I’ve mentioned a few times on this blog that I’m working on an urban fantasy novel. After much careful consideration, it’s becoming high fantasy. It was always intended to focus more and more on the secondary world as the story progressed, but I became increasingly dissatisfied with the relationship between my primary world protagonist and the secondary world. Many of my favourite books feature a world within our world, and I’m currently reading (and enjoying) Laini Taylor’s Daughter of Smoke and Bone trilogy, which begins as urban fantasy but becomes increasingly involved in a discrete secondary world. What all these stories have in common is that the character from the primary world has some sort of connection to the secondary world: Harry Potter is a wizard, Clary Fray is a Shadowhunter, Karou is a chimaera. These aren’t stories about ordinary real-world teenagers swooping in to save another world; they’re trying to save their homes, their families, their friends, and even themselves. More than that, some fundamental part of the story is about our world. I’ve always found it rather imperialistic how four ordinary English siblings are the long-awaited monarchs of a secondary world in The Chronicles of Narnia, and through successive iterations of my story, slowly my protagonist’s links to the secondary world were chipped away until she became more like the Pevensies than Clary or Harry.
Somehow, I knew I needed to give my protagonist a reason to be involved in the politics and the conflicts of the secondary world; I needed to make her belong there. There are ways I could have done that while still beginning her journey in the primary world, but the one I settled on, the one I’m most satisfied with, is to obliterate the primary world entirely and maker her a citizen of the secondary world.
Changing something so fundamental as the world in which the story is set creates some interesting challenges. On the whole, I think everything fits more gracefully together, but I’ve taken a world that was meant to slot neatly into our own and extracted it to stand alone. As a result, I’ve had to expand that world to an entire planet. Because this change happened due to my protagonist not being a part of the existing secondary world, I’ve also had to build a society for her to inhabit that fits together with a culture I had originally intended to be hidden in the real world. At times, it feels like I’m creating an entirely new story.
Even so, I mustn’t lose sight of the overall narrative, nor of the people who inhabit this world. I’ve had to change facts about my protagonist, her family and her friends, without losing their essence. For the most part, these people have been living in my head so long that I know the ins and outs of their personalities, but at the same time that means I sometimes can’t see the forest for the trees. I get so caught up in the minute details that I forget what those really say about the person and, consequently, how to translate them to a new setting, a new history for these people.
And sometimes, I feel a pang of regret for the universe my characters inhabited for so long. It’s been through many changes, but since I was a teenager one of the few constants has been that the protagonist was of our world. In a way, I feel like I’m abandoning the story that I’ve held in my heart for so long, even though it doesn’t at all resemble the story I initially crafted which, ironically, had the secondary world grafted on when I was twelve and fell in love with The Lord of the Rings.

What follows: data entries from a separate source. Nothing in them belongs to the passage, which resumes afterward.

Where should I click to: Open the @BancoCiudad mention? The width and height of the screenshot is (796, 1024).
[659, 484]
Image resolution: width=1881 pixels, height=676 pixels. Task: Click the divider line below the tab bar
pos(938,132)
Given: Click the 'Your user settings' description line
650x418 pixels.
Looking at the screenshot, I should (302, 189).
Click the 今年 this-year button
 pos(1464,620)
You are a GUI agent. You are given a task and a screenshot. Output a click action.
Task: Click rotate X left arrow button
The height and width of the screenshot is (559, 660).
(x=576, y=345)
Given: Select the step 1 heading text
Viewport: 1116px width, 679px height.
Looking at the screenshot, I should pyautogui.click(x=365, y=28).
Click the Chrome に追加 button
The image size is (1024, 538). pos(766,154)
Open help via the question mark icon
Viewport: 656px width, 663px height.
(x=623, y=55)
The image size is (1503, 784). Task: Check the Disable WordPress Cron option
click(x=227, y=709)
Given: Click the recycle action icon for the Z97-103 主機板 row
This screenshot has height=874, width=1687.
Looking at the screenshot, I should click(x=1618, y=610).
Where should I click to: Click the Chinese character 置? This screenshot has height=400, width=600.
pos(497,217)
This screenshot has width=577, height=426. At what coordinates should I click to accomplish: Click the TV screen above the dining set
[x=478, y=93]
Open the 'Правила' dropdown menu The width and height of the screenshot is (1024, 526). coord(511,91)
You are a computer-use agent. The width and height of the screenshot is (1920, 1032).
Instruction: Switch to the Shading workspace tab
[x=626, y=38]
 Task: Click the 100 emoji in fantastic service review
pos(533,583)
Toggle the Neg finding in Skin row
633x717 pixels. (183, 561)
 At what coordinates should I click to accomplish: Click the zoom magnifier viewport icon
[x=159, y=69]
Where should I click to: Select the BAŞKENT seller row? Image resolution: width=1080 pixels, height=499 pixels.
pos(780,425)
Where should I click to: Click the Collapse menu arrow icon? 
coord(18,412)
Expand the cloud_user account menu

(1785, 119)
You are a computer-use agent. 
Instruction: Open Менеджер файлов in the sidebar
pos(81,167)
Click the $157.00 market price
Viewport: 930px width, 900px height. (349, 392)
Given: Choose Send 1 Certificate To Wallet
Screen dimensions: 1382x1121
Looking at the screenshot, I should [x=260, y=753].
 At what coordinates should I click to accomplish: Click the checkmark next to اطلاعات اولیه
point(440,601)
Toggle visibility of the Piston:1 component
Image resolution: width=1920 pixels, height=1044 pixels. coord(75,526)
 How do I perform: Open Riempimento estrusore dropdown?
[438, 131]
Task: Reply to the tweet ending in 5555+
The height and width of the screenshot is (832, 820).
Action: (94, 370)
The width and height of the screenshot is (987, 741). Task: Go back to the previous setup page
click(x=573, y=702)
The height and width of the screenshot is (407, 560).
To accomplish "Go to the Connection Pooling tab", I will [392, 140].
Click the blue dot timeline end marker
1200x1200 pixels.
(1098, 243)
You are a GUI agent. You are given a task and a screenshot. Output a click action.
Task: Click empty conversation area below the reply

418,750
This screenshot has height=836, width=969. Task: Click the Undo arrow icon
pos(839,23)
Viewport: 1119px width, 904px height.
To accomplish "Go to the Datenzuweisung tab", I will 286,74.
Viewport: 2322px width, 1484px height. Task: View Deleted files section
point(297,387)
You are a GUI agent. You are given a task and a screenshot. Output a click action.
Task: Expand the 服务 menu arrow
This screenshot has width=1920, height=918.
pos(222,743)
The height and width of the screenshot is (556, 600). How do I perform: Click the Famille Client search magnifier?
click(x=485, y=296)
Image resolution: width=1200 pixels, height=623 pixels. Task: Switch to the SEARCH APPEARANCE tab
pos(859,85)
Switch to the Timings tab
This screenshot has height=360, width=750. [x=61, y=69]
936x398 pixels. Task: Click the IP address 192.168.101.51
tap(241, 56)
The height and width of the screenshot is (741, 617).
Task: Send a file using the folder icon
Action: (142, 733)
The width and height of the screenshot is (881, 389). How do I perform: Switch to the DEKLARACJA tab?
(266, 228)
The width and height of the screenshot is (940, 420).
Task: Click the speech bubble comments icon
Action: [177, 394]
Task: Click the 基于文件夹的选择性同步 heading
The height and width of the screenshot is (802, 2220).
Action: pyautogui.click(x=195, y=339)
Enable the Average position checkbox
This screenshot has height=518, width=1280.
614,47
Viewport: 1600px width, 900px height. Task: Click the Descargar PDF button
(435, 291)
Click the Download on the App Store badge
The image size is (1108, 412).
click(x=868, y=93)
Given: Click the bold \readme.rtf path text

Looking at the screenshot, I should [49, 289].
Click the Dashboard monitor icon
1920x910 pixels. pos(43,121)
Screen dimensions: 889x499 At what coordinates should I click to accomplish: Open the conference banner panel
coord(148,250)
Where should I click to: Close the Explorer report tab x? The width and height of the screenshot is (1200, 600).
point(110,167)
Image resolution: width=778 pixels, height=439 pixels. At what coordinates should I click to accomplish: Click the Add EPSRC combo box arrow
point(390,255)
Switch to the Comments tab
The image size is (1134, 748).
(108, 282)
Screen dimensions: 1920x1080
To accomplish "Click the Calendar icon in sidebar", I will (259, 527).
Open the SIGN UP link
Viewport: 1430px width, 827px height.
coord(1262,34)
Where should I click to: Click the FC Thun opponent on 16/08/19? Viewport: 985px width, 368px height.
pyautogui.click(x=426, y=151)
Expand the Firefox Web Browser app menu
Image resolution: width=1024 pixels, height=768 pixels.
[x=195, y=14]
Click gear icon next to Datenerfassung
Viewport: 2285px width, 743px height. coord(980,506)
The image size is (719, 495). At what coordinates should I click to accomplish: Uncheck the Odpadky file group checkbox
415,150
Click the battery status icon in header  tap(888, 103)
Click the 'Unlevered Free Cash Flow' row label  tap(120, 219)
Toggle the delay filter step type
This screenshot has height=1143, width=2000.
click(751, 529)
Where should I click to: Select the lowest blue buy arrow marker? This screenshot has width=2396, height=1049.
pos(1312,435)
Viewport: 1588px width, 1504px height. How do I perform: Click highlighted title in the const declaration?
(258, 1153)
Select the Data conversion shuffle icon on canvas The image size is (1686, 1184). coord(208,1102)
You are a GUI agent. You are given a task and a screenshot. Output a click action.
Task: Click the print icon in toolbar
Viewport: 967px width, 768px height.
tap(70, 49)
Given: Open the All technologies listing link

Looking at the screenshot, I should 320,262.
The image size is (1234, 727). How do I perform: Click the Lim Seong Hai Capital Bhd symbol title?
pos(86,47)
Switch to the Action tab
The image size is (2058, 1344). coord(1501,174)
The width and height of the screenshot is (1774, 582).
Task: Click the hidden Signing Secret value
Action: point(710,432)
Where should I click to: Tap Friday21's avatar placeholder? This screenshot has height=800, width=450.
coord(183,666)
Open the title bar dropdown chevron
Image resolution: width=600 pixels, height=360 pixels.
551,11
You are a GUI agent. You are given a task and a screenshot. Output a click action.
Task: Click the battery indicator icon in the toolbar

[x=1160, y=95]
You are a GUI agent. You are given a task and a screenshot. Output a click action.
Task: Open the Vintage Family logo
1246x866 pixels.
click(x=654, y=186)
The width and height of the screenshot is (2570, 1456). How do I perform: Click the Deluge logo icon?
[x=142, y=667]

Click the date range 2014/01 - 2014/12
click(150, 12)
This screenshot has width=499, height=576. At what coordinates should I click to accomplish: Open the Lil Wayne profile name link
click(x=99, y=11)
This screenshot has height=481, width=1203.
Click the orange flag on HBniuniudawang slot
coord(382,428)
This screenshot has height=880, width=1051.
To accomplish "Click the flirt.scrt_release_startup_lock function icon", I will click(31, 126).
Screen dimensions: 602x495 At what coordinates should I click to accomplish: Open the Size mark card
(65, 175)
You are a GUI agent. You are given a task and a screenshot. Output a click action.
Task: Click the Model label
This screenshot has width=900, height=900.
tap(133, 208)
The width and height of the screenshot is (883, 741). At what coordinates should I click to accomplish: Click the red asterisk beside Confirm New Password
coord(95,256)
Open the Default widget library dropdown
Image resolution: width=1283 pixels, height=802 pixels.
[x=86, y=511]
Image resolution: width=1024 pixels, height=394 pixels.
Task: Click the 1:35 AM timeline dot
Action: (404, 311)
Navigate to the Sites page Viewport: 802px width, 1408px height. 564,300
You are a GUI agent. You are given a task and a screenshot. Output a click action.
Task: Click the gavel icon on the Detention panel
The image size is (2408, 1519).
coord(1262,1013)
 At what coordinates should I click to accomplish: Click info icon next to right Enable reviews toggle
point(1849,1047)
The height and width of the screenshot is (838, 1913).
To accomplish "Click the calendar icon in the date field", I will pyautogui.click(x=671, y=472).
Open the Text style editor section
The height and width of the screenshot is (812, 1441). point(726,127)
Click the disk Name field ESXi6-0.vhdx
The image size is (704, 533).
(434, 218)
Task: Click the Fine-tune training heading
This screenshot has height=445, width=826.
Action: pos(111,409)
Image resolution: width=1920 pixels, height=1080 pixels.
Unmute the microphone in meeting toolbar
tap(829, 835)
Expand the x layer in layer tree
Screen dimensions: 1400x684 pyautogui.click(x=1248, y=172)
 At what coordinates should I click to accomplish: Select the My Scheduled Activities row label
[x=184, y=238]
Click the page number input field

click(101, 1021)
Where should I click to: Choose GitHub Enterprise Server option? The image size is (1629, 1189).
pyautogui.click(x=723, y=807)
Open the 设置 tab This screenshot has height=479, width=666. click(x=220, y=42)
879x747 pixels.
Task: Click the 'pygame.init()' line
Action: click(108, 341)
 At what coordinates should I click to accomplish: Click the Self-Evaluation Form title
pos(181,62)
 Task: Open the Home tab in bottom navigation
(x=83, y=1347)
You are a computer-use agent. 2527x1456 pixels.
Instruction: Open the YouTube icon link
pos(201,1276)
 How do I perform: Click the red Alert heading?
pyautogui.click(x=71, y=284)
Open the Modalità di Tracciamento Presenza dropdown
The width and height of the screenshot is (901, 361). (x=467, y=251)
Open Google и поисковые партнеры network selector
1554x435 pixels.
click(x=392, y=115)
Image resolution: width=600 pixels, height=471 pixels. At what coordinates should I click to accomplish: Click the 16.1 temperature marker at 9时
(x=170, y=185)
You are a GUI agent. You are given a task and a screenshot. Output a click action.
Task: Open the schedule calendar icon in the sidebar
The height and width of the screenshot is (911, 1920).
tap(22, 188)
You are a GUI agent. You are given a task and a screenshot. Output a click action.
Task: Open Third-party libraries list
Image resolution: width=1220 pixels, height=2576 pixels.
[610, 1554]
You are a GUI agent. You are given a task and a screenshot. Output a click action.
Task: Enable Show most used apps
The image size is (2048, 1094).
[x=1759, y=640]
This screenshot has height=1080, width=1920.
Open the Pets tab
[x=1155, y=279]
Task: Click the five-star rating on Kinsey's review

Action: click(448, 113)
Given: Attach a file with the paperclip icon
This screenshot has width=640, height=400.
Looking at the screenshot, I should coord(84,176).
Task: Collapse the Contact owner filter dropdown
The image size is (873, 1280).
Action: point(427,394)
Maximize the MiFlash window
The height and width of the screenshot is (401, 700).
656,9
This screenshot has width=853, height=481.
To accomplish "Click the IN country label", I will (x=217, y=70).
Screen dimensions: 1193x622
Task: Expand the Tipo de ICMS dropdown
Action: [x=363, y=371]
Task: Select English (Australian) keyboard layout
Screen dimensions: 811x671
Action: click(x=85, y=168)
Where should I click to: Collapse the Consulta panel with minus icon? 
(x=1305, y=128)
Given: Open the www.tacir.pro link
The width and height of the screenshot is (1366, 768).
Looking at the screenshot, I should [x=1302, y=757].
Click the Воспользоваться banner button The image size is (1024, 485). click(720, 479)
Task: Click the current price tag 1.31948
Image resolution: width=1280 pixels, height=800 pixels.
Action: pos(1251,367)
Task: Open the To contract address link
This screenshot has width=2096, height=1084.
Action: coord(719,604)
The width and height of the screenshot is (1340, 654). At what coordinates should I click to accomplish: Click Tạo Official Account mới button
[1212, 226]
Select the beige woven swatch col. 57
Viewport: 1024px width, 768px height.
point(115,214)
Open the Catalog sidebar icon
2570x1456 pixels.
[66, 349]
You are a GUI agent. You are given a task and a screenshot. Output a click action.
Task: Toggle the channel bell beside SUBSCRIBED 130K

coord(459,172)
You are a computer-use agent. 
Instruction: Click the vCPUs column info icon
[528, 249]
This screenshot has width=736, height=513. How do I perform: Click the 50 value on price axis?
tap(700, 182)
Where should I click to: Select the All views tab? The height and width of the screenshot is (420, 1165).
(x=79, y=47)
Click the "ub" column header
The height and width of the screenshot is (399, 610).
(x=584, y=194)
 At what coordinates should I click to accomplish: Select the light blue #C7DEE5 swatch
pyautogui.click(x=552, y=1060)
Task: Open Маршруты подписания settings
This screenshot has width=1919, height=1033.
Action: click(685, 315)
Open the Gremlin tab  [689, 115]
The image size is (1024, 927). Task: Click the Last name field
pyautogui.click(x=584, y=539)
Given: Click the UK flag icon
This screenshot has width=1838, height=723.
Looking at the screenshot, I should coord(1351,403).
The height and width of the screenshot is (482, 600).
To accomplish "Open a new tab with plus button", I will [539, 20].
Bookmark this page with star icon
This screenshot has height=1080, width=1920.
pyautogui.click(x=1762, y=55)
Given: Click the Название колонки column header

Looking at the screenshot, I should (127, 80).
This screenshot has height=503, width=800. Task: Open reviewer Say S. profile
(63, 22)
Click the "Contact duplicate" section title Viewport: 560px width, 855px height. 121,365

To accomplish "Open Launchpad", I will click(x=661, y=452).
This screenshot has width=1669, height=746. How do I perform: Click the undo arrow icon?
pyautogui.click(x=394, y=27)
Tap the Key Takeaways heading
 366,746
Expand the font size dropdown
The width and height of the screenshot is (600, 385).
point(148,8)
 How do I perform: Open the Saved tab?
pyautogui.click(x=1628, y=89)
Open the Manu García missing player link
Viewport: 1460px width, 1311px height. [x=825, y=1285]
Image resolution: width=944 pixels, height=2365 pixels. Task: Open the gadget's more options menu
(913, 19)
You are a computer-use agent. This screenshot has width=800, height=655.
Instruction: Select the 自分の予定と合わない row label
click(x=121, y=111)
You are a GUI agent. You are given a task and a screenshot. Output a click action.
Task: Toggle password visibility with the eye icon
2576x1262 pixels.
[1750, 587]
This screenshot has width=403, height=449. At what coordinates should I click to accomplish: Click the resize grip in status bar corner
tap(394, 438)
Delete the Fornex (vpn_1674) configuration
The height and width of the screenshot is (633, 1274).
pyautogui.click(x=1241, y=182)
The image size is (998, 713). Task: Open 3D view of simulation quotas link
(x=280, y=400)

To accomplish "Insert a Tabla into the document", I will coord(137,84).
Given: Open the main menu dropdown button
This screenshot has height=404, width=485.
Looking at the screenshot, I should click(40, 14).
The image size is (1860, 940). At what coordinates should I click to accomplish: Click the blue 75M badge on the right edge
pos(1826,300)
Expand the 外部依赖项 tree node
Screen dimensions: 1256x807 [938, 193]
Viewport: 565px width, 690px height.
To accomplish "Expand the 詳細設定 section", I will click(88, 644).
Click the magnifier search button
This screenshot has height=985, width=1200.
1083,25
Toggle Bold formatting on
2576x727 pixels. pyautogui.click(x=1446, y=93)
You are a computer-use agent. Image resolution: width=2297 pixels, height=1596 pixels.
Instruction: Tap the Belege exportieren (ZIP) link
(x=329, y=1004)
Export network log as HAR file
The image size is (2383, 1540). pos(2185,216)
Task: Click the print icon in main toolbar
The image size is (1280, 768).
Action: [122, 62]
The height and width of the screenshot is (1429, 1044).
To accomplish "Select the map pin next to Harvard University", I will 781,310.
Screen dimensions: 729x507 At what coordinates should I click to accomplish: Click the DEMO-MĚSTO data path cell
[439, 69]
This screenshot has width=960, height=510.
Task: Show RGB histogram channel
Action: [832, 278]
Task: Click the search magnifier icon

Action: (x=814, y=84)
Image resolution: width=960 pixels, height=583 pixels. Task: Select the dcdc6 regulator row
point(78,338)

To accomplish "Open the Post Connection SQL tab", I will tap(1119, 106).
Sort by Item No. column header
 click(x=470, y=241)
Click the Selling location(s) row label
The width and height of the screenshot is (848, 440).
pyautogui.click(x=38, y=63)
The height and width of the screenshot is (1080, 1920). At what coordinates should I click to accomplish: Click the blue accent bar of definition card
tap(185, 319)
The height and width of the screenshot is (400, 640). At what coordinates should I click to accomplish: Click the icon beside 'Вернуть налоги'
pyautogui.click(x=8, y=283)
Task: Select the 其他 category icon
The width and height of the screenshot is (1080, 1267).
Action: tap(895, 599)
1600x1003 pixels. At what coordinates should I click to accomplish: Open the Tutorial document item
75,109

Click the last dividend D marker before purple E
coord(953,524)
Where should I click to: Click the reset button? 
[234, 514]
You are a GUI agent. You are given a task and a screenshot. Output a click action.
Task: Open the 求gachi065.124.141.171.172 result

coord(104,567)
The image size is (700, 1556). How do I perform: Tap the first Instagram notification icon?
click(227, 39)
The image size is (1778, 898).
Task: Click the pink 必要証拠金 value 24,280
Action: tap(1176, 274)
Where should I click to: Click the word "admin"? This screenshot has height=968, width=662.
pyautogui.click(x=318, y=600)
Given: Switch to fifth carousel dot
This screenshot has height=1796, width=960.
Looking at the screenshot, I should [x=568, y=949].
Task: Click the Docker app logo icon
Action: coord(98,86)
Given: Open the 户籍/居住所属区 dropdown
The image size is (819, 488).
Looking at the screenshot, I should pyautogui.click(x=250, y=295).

More to the point, making such a large change makes me a little anxious. I wonder if this is truly the right decision for this story. I think it is, but the sentimental voice in my head still wants to find a way to make it work, and at times I question if that voice is more than just sentimentality. I’ve always believed that the sub-genres of fantasy are descriptive rather than prescriptive, and saw no reason why I shouldn’t write a story that melded urban and high fantasy. And so going straight-up high fantasy feels like I’m giving up, even though from a practical perspective this simply isn’t the story in which to do such a thing, and in large part I clung to the primary world aspects for far too long because I was making a point, if only to myself. Beyond that, however, I worry that I’ll never truly feel as though the story is finished, that I’ll always think it could be made better, and that this might be my Silmarillion, my never-ending opus. I think that’s really the point of this post – when you kill your darlings, as Stephen King puts it, how do you know you’ve made the right choice?